Opinion

Israel’s ‘hardcore’ right, electoral corruption in New Jersey and more comments

Middle East Office: Israel’s “unconditional” right

The United Nations and President Biden claim that Israel’s right to self-defense must be balanced with the imperative to protect civilians, but that right is actually “unconditional.” declares Ben Bayer in New Ideal. The Allies in World War II knew this and “were able to completely subdue the Nazi regime, in part by killing more than six hundred thousand German civilians in strategic bombings.” Israel “should also unapologetically exercise its unconditional right to self-defense.” After all, your right to live should not “be compromised by the fact that someone who threatens to kill you has also taken hostage someone who might be hurt in their attempt to defend themselves.” There is no earthly reason to think the hostage deserves to live, but you don’t.

From the left: electoral corruption in Jersey

“Beneath the dramatic and operatic corruption described in the recent Menendez indictment lies what has been described as the soft corruption of the political machine in New Jersey.” warns David Dayen of The American Prospect. Many unelected county party chairs are endorsing Tammy Murphy, the governor’s wife, in the primary for Sen. Bob Menendez’s seat, securing her access to the “county ballot line,” which “groups candidates who count with the support of the county parties.” This has “the effect of putting a big thumb on the scale for Murphy”, with other candidates relegated to columns on the right, “a place sometimes nicknamed ‘Electoral Siberia’”. Rutgers researcher Julia Sass Rubin found that she makes a 38-point spread. The elections in Jersey “are not entirely democratic but are tribute payments to the party bosses.”

Former FBI Agent: Lessons from the JFK Assassination

The assassination of President John Kennedy in 1963 “brought justifiable scrutiny on the law enforcement agencies that should have prevented it, as well as those who investigated it.” reflects Thomas J. Baker in The Wall Street Journal.

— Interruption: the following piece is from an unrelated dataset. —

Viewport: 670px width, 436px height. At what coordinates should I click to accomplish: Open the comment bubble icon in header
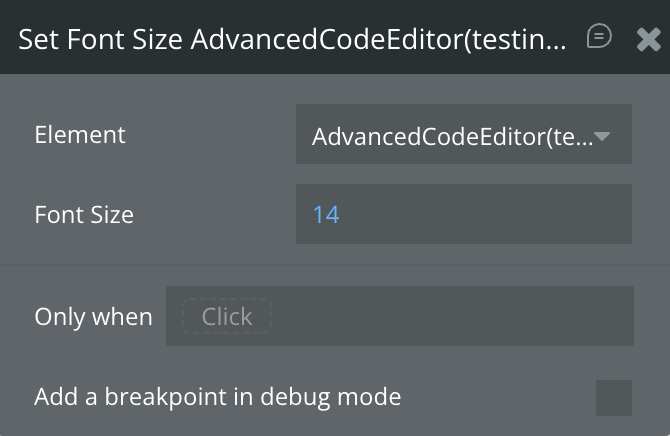coord(599,37)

The investigation “devolved into a fiasco”: the FBI, “Secret Service, Dallas police and sheriff’s offices argued among themselves” about Lee Harvey Oswald, “the rifle and other evidence, witnesses and, most importantly, jurisdiction.” “Oswald’s mishandling allowed Jack Ruby to shoot the suspected presidential assassin in the basement of Dallas police headquarters,” adding “fuel to already hot conspiracy theories.”

From the right: the great Dutch victory of populism

“With almost all the votes counted,” Geert Wilders’ right-wing Freedom Party “has won 37 of the 150 seats in the Dutch parliament, with 24 percent of the vote, defeating its closest rivals, a coalition of Labor Party”. and the green parties”, reports Spiked’s Fraser Myers. “These elections are both a victory for Wilders and a loss for the centrist establishment,” since “European elites would have said that a ‘sensitive’ country like the Netherlands was immune to populism.” The Labor-Green alliance was defeated, showing that “opposition to climate policy is now a major driver of European populism.” “Politicians who think they can get away with impoverishing their citizens, while hiding behind talk about Net Zero, are in for a very rude awakening.”

Cultural critic: RIP, Netflix queue

“I still remember my excitement that first time” that Netflix’s “red and white envelope” arrived in “my New York City mailbox like a gift waiting to be opened.” remember Andrew Trees in The Smart Set. Gone are the days “wandering the aisles of Blockbuster and debating whether to try a foreign movie someone vaguely remembers or just watch it.” die hard for the twelfth time.” Of course, this was before DVDs became “a quaint, dusty gramophone-like relic”; even what Netflix called its “queue” “smacked of some Victorian past in which every movie waited decorously in line to be seen.” He and his pregnant wife who was suffering from morning sickness “stumbled upon the original version of Bottom up (five years, sixty-eight episodes) and I finished it in less than a week.” Netflix has ended DVD deliveries, but still: “As the lights dim and the screen flickers,” “the promise of transcendence always seems within reach.”